What are the “Three Multitudes of Ten Times Five” exactly? They are respectively $500; $5,000; and $50,000.
- $500. After having read and spread-sheeted the majority of Washington State’s adverse possession cases, this is about what it costs for me to render an opinion as to the outcome of a case with an 80% likelihood of success. To do this, I seek to speak with people about the facts. Barring new information, this is a great way to get a sense of your chances should your matter go to trial.
- $5,000. One magnitude higher is roughly the amount of money most people are willing to pay to enforce their rights when their neighbor is seeking to railroad them into succumbing to a meritless claim. However …
- $50,000. A mere magnitude higer is what it generally will cost – at least in King County – to litigate a boundary dispute all the way to trial.
[Notably, this doesn’t even begin to speak to cases which after trial are later appealed in order to secure one’s boundary and with it (purported) justice which in some case may start to approach the next multiple – $500,00.]
There is a lot of meaning to unpack here.
First, If you think you may have a shot at winning, but are unsure and speak to me, I’ll charge you $500 $450 to go over your case merits for an hour and if not in your favor you will likely save $45,000.
This is in specific contrast to going to an attorney – even some who know real property law – who will give you a “free consultation” and then seek to convince you that they should be the one to hold your hand as you embark on your legal course.
DON’T BELIEVE IT! YOU ARE ALLOWING THEM TO PUT THEIR OTHER HAND IN YOUR POCKET AND ARE TAKING (OR PERHAPS MORE APTLY SHAKING YOU DOWN) FOR A “TRY ALL.”
Essentially you are giving them your money, time, and angst, so that they can take a gamble for you. Not a smart play!
Second, if the merits are favorable, we will figure out a way or perhaps options to move forward. In doing so, one of the things that I try to keep in mind is how will the other side react if they know I am backing you up.

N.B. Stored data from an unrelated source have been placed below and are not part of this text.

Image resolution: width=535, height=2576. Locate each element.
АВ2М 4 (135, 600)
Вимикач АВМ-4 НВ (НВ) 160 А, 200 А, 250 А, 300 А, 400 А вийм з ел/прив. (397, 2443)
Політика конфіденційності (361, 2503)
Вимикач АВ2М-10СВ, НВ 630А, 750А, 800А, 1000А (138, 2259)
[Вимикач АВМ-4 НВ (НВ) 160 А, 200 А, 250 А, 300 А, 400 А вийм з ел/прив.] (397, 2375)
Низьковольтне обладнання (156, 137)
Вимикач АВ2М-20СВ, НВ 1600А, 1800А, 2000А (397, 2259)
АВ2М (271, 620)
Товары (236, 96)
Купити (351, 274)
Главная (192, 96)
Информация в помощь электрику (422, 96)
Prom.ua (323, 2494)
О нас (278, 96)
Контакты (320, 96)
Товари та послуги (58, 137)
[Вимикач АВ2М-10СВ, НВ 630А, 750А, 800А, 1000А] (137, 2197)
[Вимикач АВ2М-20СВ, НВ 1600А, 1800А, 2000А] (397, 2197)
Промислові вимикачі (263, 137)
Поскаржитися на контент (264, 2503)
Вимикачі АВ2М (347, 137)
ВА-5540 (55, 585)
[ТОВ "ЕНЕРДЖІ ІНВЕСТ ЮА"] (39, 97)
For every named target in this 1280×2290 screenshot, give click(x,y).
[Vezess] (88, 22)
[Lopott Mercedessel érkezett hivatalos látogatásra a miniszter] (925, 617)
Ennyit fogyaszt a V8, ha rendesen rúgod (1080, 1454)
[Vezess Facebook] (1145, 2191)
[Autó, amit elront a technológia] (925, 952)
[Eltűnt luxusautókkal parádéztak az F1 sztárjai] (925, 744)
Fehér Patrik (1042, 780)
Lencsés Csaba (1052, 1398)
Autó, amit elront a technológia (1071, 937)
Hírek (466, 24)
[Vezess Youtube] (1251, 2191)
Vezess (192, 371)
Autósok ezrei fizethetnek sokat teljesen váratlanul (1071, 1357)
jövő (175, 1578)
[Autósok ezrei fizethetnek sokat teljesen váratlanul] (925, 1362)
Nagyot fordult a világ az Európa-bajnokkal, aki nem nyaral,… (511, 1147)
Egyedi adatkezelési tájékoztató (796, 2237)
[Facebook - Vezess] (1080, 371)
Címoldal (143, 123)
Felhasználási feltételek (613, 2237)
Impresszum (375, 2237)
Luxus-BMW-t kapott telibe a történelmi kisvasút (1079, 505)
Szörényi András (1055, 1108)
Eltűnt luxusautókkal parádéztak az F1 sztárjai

In many cases it is best to have the knowledge from your lawyer as counselor instead of representing that you have “lawyer-ed up.” Never forget that lawyers have egos too and they may be bigger than your own.
Regardless, we will do our best to resolve the battle without resort to court in an attempt to keep expenses less than $5,000.
Third, if you have the merits – which explicitly means that your originally presented facts have held consistent AND they are not contradicted by the opposing parties facts – and you have an obstinate, belligerent neighbor who is unwilling to recognize that he or she must yield, you may then want to consider litigation.
Because of legislation – for which I was the only practicing real property attorney who testified at both the Washington House and Senate Judiciary committee – RCW 7.28.083, you now have a choice to move forward with your claim and hope that the judge will both properly award you your land AND provide you with reasonable attorney’s fees and costs.
So, moving forward with litigation is then a decision you must make. In the end you won’t have a good relationship with your neighbor, a truth that must be recognized. But guess what, there is one other insight that I have found in all this. Just like in the animal kingdom when two ferocious beasts go at it over land, the victor roars and the vanquished drops tail and moves away!
Overall, the choice is simple:
Do you want to have a lawyer who gives you a “free consultation” which serves to sell you on taking you straight to the highest multitude – a risk of $50,000 – and likely then work down the “Three Multitudes of Ten Times Five?”
Do you want a lawyer who will walk with you up the “Three Multitudes of Ten Times Five?”